■ TASK TO COMPLETE ■
No pictures belong in the copy, but every line of the material below must be reproduced exactly.

# # # # # # #

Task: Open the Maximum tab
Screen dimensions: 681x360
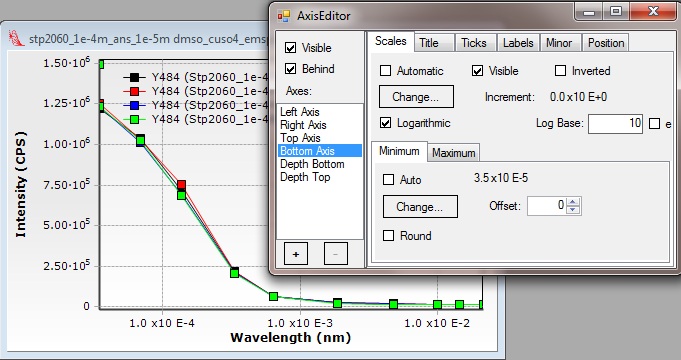Action: coord(453,153)
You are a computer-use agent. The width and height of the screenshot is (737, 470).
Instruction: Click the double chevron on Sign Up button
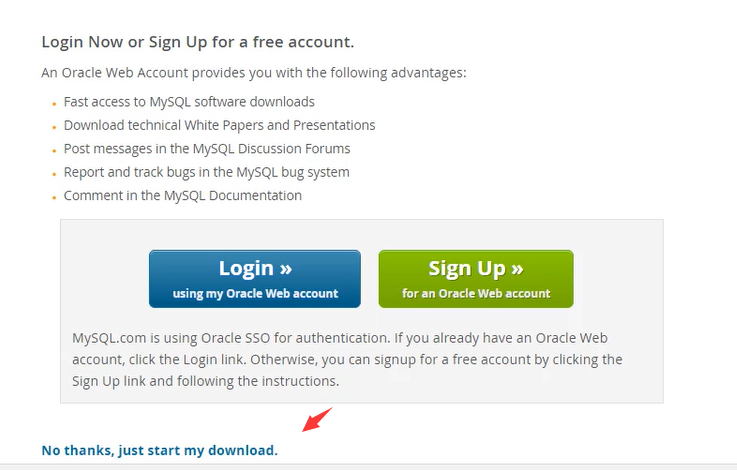(517, 268)
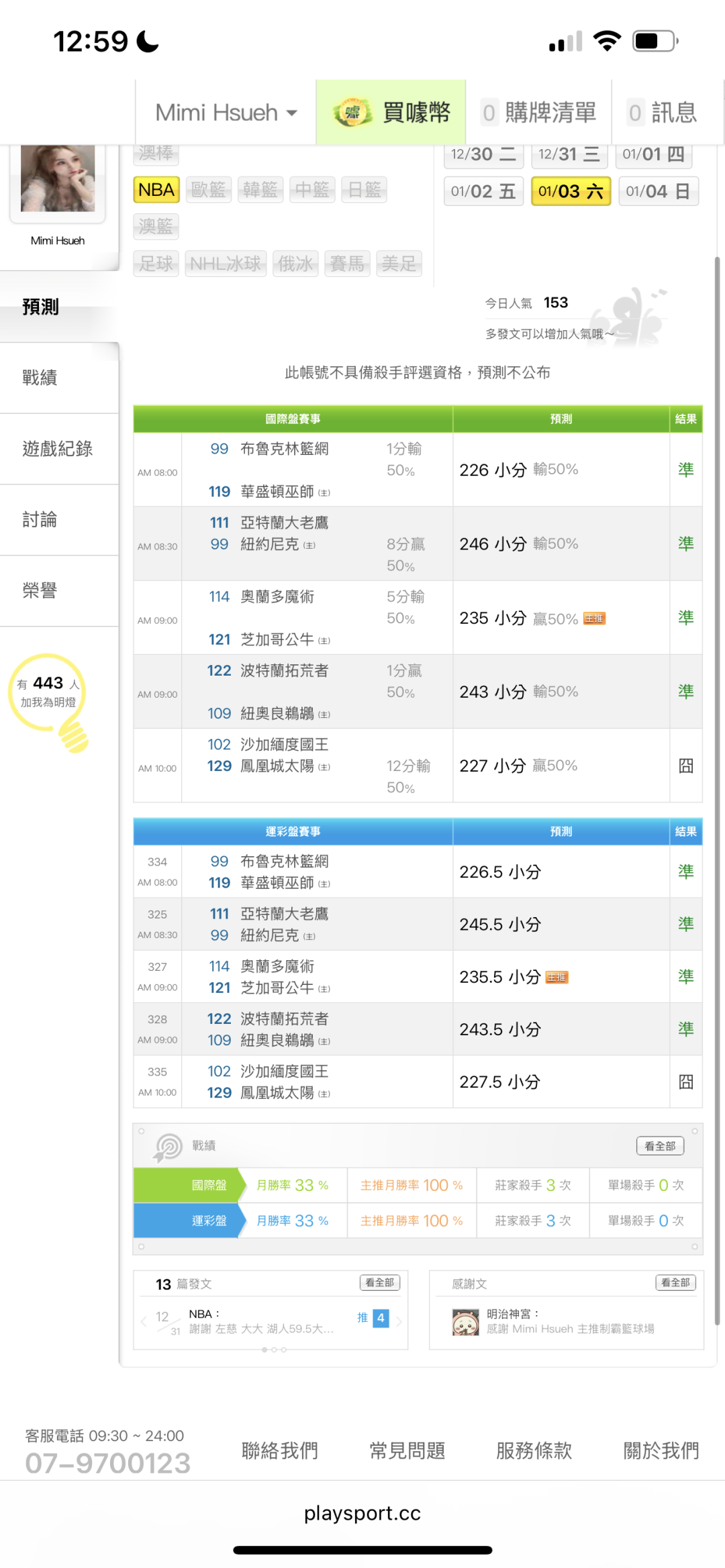This screenshot has width=725, height=1568.
Task: Go to next post with right arrow
Action: (x=399, y=1321)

# # # # # # #

■ OUTPUT OF THE TASK ■
Task: Open the Maximum tab
Screen dimensions: 681x360
Action: coord(453,153)
You are a computer-use agent. The width and height of the screenshot is (737, 470).
Instruction: Click the double chevron on Sign Up button
(517, 268)
This screenshot has width=725, height=1568.
Task: Go to next post with right arrow
Action: (x=399, y=1321)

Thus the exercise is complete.